Say there is a message box that asks for user confirmation. "Are you sure you want to frobulate the flux capacitor?" Search for that string in your source code. It will probably be in a resource file.

resource.rc:IDS_CONFIRM­FROBULATE "Are you sure you want to frobulate the flux capacitor?"

Great, now you have the string ID for that message. You can perform a second search for that ID.

resource.h:#define IDS_CONFIRM­FROBULATE 1024
resource.rc:IDS_CONFIRM­FROBULATE "Are you sure you want to frobulate the flux capacitor?"
maintenance.cpp:   strPrompt.LoadString(IDS_CONFIRM­FROBULATE);

If the thing you are searching for is a dialog box or menu item, then be aware that there may be an accelerator in the string, so a straight grep won't find it.

No matches for "Enter the new name of the frobulator:"

For a dialog box, you can tap the Alt key to make the accelerator show up, so you can search for the right string. For a menu, you invoke the menu via the keyboard. Or in either case, you can disable the Hide underlined letters for keyboard navigation setting.

resource.rc:  LTEXT "Enter the ne&w name of the frobulator:",

I tend to be lazy and instead of using any of those tricks to make the underlines show up, I just search for a shorter string and hope that the accelerator isn't in it.
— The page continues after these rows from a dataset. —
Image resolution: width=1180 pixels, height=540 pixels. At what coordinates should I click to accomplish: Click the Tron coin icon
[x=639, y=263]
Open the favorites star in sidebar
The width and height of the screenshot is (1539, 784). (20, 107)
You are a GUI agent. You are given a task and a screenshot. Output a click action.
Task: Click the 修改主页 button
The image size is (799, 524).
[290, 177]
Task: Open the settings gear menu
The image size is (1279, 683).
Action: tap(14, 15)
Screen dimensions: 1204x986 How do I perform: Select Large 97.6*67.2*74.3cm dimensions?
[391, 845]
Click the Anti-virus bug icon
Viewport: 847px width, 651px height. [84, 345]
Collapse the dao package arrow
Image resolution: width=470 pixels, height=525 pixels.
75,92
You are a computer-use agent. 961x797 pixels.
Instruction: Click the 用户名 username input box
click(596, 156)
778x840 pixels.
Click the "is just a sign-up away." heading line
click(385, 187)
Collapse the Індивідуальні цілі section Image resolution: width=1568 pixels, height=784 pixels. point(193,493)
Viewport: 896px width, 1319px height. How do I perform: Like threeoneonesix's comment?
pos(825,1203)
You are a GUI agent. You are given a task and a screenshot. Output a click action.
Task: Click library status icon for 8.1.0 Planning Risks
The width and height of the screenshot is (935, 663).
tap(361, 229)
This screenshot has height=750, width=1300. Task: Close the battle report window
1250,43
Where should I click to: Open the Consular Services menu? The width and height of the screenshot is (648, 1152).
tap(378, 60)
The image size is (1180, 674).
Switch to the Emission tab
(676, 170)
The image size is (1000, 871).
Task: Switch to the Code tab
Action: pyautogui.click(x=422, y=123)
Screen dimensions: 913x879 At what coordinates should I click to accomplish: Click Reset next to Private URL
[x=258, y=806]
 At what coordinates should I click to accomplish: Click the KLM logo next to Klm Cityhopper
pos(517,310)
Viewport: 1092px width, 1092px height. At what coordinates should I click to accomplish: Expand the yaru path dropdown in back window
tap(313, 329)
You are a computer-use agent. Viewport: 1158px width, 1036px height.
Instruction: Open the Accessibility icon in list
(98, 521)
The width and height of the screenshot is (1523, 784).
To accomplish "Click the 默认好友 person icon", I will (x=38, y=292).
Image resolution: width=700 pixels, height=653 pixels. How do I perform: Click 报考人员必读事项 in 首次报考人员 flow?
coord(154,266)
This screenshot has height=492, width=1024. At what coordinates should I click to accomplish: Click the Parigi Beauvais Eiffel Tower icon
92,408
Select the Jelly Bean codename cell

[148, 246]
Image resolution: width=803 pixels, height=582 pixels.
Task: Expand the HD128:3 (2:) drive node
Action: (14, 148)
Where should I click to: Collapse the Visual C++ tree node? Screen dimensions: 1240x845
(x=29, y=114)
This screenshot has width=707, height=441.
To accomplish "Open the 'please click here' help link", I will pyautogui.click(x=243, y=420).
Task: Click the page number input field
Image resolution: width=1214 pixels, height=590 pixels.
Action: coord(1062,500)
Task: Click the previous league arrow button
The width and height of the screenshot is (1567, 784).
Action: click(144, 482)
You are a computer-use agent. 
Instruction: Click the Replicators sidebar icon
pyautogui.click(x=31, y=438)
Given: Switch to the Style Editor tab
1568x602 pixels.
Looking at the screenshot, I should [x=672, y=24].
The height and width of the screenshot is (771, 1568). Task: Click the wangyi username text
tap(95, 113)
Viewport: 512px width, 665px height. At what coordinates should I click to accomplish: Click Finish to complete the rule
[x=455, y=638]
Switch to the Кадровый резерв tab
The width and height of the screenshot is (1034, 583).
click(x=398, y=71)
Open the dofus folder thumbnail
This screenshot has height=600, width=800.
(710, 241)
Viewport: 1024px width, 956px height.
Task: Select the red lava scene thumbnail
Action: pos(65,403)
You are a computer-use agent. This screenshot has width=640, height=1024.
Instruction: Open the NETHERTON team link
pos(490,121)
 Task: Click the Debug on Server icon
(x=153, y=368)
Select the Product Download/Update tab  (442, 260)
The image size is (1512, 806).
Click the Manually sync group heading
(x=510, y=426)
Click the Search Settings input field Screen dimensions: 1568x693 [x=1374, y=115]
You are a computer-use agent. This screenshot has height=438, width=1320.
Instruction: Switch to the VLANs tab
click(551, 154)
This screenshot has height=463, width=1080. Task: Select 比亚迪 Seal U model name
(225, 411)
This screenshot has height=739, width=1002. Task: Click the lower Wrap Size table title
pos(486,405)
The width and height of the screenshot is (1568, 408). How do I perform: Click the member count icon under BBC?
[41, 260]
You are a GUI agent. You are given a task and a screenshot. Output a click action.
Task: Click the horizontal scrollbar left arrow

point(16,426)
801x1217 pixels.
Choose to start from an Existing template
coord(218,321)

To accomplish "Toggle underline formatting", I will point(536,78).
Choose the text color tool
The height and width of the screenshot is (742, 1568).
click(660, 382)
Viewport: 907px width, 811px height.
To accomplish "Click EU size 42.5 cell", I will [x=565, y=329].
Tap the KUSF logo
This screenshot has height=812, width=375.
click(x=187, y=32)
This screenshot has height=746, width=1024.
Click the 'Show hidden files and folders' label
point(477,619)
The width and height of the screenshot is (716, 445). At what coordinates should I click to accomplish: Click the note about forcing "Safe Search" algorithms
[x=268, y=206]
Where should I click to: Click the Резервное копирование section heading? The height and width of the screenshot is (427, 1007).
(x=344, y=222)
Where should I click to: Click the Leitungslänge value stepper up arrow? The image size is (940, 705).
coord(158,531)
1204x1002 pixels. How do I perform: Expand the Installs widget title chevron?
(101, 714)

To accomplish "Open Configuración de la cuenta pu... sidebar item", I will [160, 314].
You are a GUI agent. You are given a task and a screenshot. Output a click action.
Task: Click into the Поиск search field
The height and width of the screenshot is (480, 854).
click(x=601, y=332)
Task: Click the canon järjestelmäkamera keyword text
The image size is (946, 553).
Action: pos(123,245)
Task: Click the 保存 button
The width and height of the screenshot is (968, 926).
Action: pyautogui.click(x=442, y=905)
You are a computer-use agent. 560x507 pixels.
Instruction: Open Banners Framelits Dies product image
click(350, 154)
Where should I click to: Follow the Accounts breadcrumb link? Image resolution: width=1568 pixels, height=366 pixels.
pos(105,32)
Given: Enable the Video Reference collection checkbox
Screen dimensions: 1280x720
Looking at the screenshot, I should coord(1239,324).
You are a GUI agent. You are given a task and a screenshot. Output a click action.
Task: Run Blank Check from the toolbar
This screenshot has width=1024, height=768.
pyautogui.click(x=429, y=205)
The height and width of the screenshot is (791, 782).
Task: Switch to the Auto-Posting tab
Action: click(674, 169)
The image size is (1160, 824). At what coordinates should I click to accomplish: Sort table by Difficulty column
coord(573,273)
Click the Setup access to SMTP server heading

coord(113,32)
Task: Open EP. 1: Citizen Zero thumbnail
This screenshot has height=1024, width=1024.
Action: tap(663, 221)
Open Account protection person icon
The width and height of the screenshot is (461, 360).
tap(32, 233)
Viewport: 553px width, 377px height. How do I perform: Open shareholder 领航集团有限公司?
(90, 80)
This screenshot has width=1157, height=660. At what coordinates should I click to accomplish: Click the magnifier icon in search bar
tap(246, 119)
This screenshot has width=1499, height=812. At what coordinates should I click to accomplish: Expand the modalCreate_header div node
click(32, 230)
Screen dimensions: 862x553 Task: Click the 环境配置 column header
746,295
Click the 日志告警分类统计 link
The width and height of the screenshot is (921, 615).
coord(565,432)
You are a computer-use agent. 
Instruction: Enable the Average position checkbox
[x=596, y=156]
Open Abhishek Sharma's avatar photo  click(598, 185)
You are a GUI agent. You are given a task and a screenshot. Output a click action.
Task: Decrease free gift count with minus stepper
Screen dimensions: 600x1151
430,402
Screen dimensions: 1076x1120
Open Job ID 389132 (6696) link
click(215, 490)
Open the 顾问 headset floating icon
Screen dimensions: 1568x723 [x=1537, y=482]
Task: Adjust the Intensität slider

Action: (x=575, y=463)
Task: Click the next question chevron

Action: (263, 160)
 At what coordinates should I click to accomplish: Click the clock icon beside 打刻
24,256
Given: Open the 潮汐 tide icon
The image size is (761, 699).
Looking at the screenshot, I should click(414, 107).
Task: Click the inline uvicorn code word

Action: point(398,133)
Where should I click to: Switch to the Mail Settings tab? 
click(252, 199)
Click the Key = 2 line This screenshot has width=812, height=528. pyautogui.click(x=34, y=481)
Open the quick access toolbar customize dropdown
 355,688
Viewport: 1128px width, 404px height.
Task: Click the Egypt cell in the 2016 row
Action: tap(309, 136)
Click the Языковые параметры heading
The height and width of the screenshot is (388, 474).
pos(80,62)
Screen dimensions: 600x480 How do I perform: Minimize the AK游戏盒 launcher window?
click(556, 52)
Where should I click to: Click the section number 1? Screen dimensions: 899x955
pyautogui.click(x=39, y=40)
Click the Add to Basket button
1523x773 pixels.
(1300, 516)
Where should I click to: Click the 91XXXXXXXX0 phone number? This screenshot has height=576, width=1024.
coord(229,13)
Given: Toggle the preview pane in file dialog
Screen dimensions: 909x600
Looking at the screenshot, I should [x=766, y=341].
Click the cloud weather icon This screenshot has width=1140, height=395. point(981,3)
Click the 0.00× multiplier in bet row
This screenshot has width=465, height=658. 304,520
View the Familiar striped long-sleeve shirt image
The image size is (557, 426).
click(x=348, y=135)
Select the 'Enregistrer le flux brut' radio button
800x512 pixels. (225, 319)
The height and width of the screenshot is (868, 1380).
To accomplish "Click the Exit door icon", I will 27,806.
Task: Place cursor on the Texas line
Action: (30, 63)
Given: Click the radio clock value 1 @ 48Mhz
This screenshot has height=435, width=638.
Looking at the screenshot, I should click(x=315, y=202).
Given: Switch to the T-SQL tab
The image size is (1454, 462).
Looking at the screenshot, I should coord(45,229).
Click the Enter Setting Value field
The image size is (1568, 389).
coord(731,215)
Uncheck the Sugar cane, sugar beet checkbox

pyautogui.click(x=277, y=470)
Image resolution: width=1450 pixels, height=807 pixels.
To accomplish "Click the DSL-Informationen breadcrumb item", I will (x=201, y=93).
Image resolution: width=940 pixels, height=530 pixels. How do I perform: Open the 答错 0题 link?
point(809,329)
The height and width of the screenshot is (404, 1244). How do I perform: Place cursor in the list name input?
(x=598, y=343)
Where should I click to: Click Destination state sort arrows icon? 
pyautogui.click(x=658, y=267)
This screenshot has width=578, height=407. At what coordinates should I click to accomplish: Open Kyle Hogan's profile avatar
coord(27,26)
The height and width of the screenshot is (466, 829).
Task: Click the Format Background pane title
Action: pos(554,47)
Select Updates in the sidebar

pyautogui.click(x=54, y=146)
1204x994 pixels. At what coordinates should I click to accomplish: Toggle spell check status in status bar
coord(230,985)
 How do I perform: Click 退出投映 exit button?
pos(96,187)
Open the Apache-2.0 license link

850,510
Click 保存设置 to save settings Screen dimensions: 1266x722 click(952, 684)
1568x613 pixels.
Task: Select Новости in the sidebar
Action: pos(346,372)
resource.rc:  LTEXT "Enter the ne&w name of the frobulator:",

"But Raymond, hitting the Alt is just a quick tap on the keyboard. Surely you can't be that lazy!"

Right. If the dialog box were right in front of me, then I could tap the Alt and be done. But usually, when I am investigating this sort of thing, it's because somebody has sent a screen shot and asks, "Where is the code that displays this?" Tapping Alt on a screen shot doesn't usually get you very far.

Once you find the code that displays the dialog box or message box or whatever, you can then study the code to answer follow-up questions like "What are the conditions under which this dialog will appear?" or "Is there a setting to suppress this dialog?"